══ Provided data ══

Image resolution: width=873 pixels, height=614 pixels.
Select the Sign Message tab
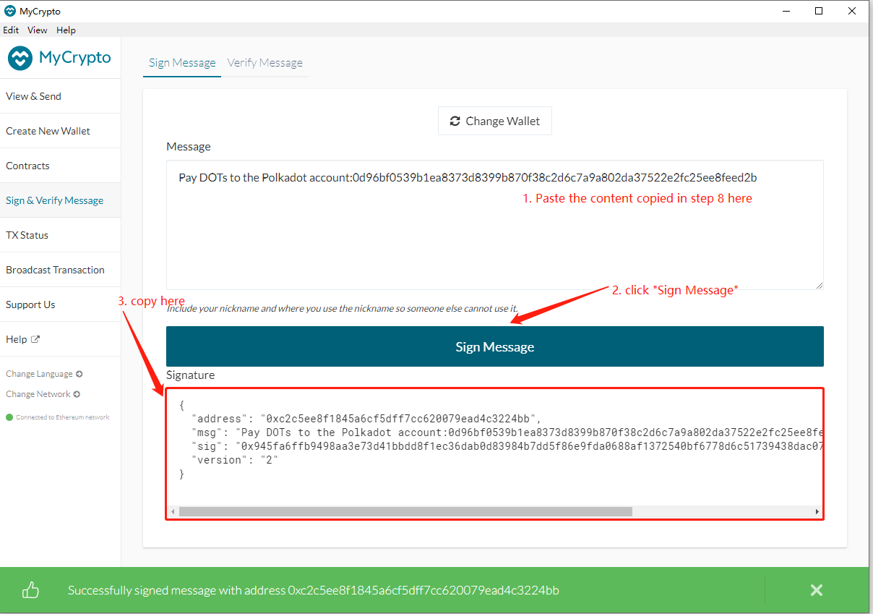coord(182,63)
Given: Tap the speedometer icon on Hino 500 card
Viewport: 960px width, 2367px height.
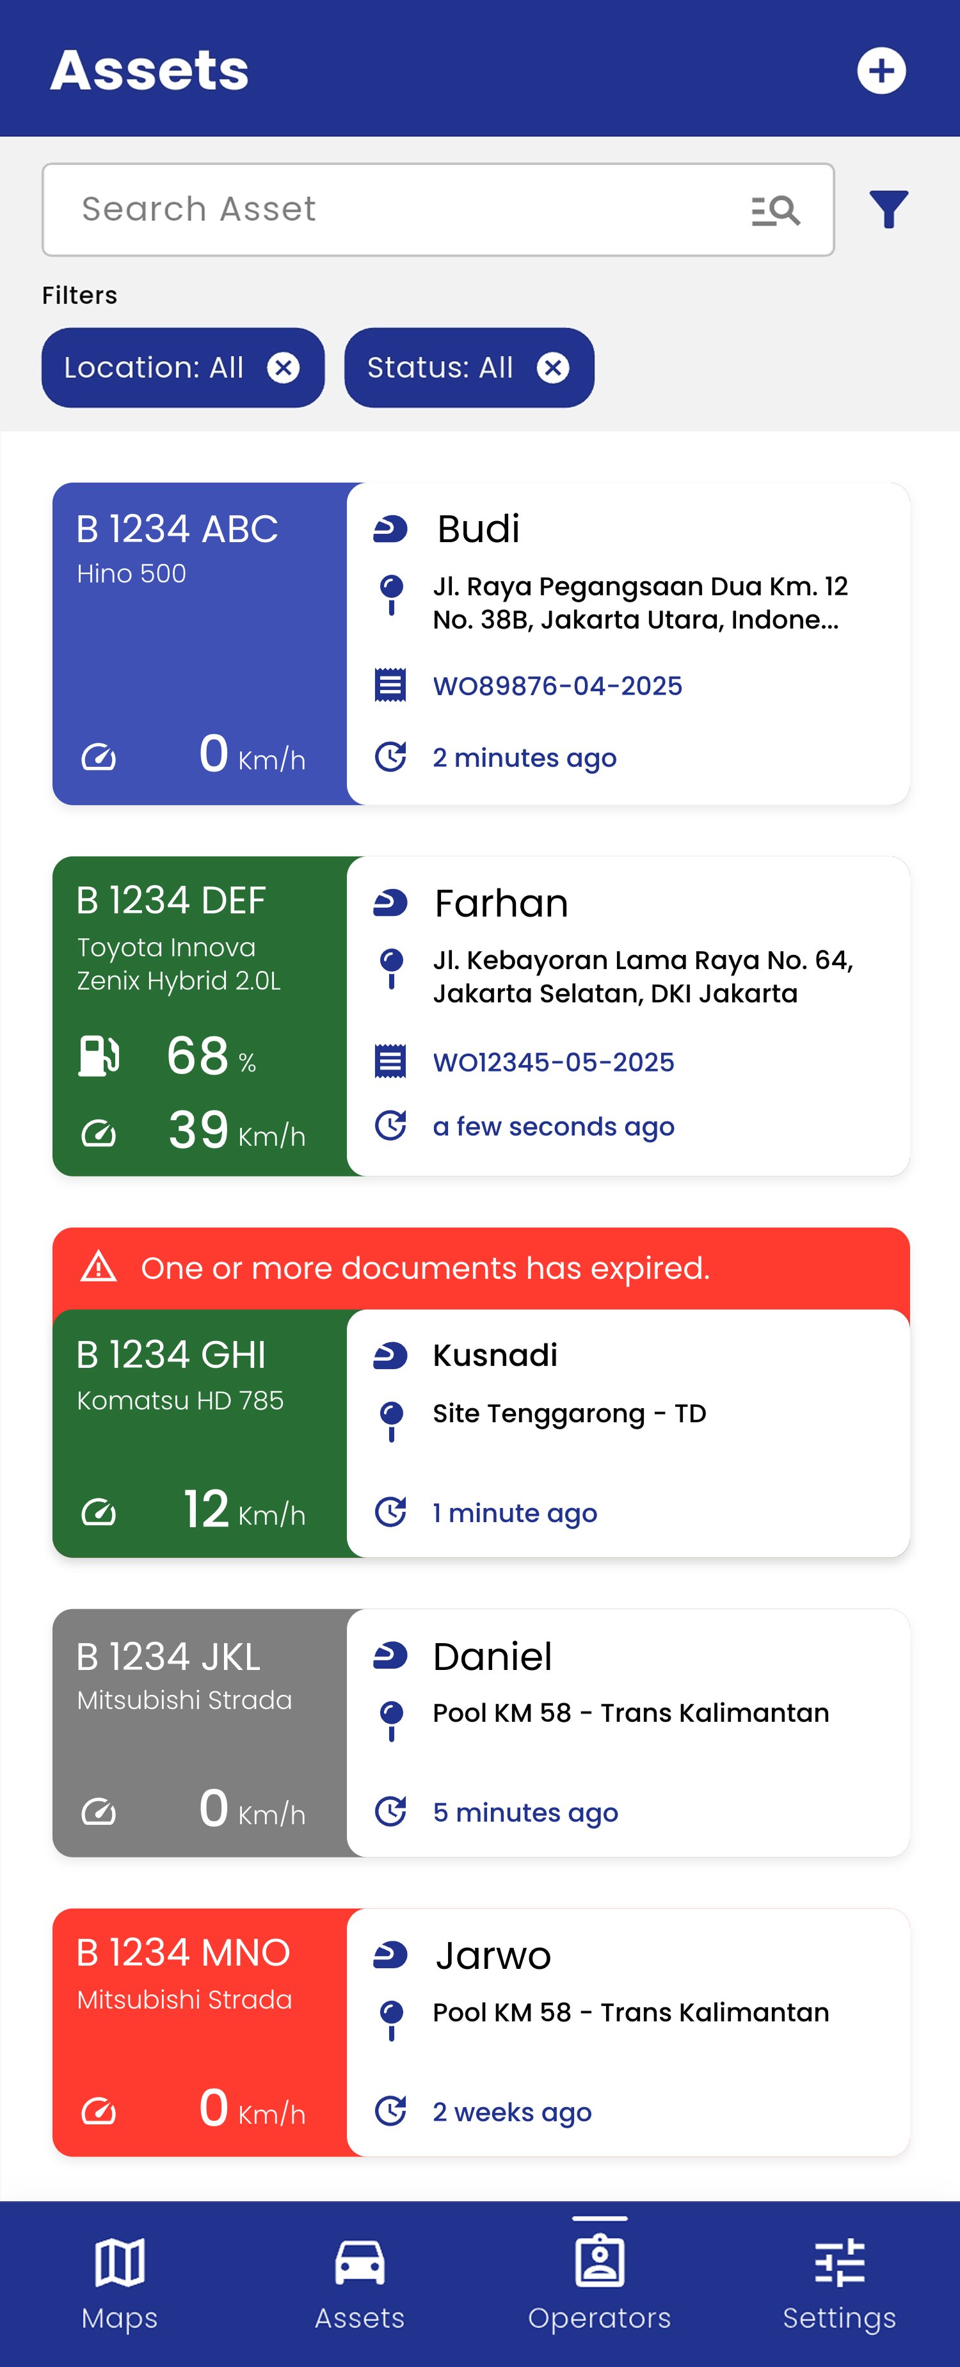Looking at the screenshot, I should tap(98, 758).
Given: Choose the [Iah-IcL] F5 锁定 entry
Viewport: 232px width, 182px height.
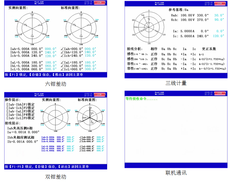Looking at the screenshot, I should click(20, 118).
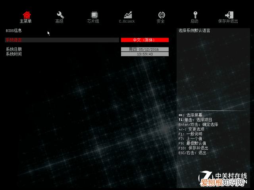Switch to the 高级 tab label
The height and width of the screenshot is (190, 254).
60,21
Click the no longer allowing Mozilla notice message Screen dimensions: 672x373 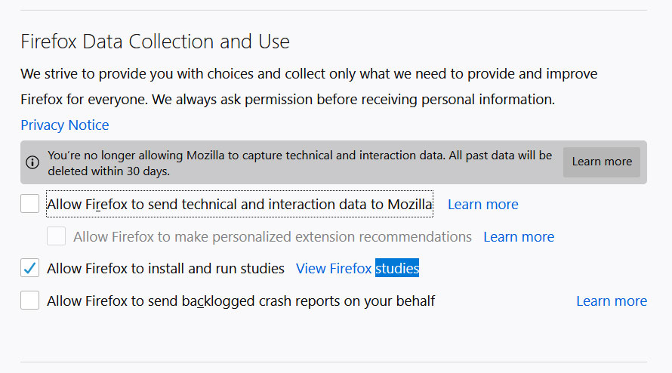click(300, 163)
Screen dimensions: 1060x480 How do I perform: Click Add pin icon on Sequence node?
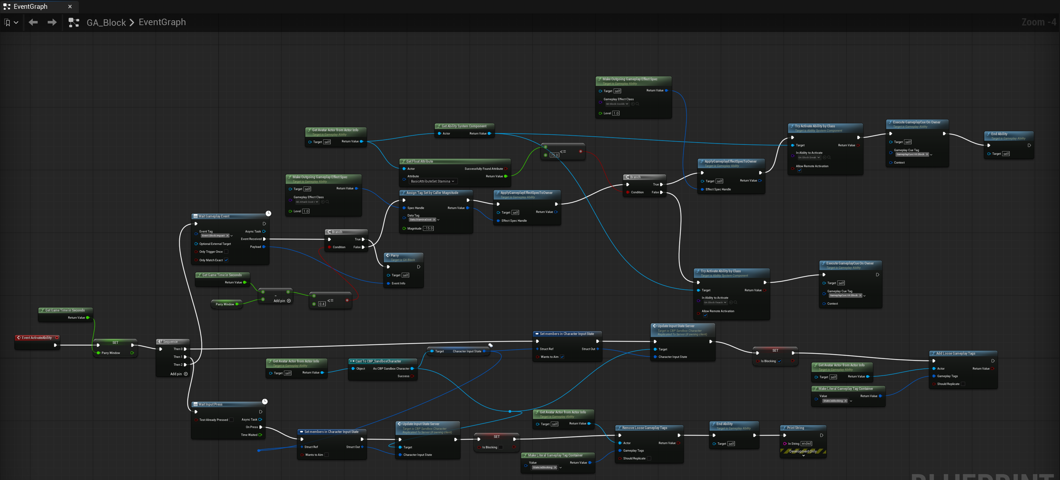pyautogui.click(x=186, y=374)
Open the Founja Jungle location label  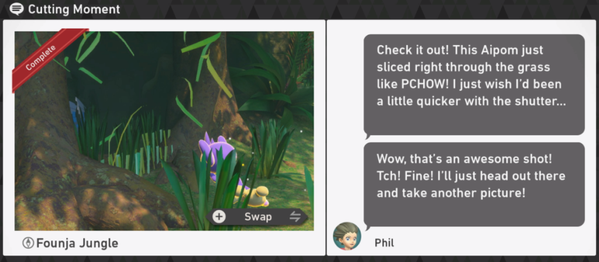(77, 243)
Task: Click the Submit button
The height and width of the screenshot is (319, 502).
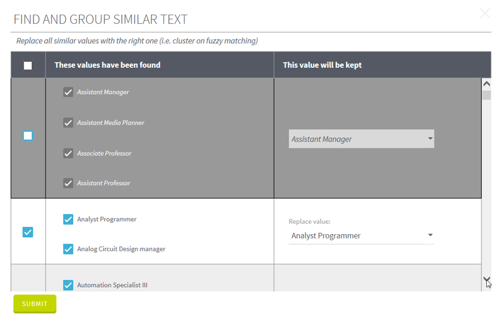Action: pos(35,303)
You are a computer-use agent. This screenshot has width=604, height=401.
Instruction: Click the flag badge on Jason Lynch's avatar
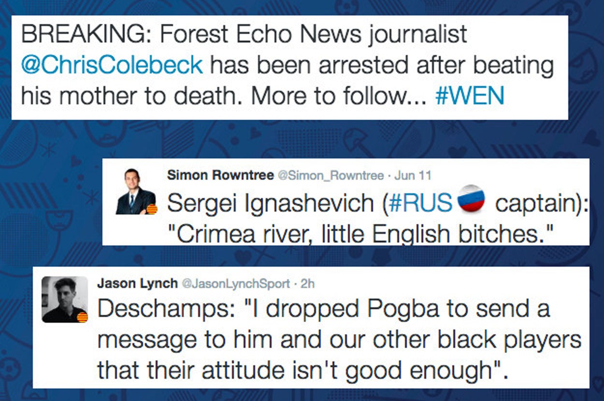click(83, 317)
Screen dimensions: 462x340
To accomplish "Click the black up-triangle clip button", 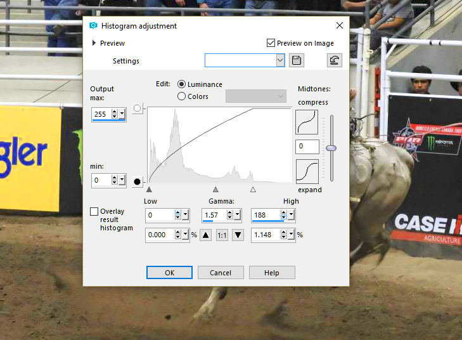I will click(205, 235).
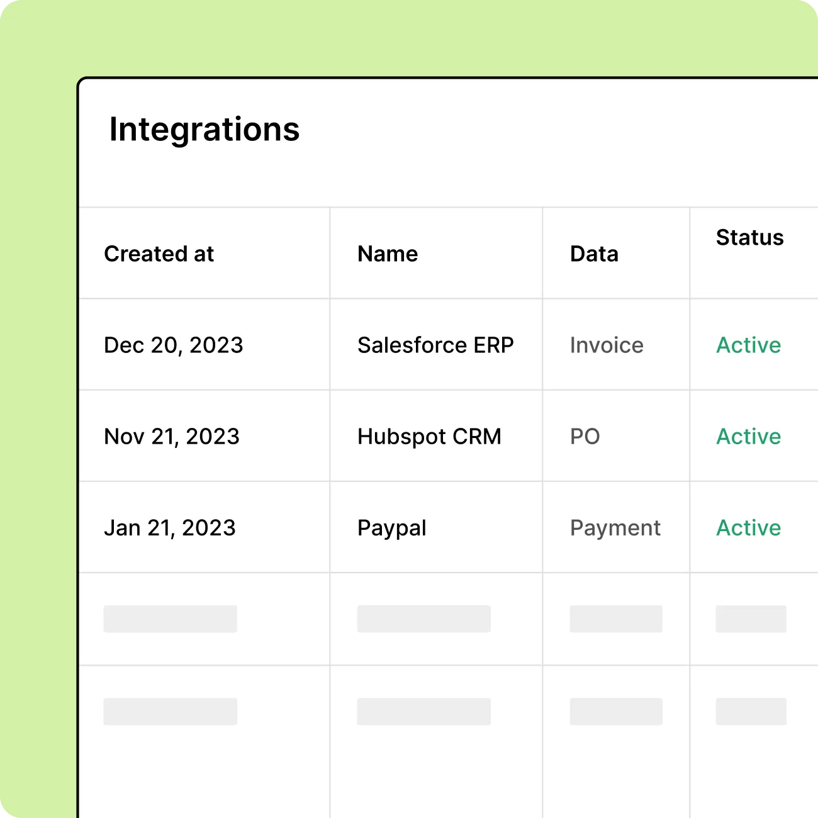Click the PO data cell
The image size is (818, 818).
click(585, 436)
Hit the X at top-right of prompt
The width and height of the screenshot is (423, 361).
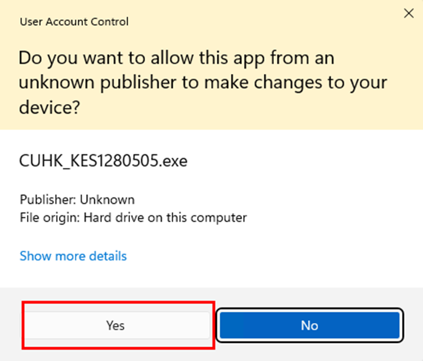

═══

Task item: What lines in the data above carry "Given"? Return them all.

Response for this exercise:
Given: Tap the speedometer icon on Hino 500 card
Given: Choose the [Iah-IcL] F5 锁定 entry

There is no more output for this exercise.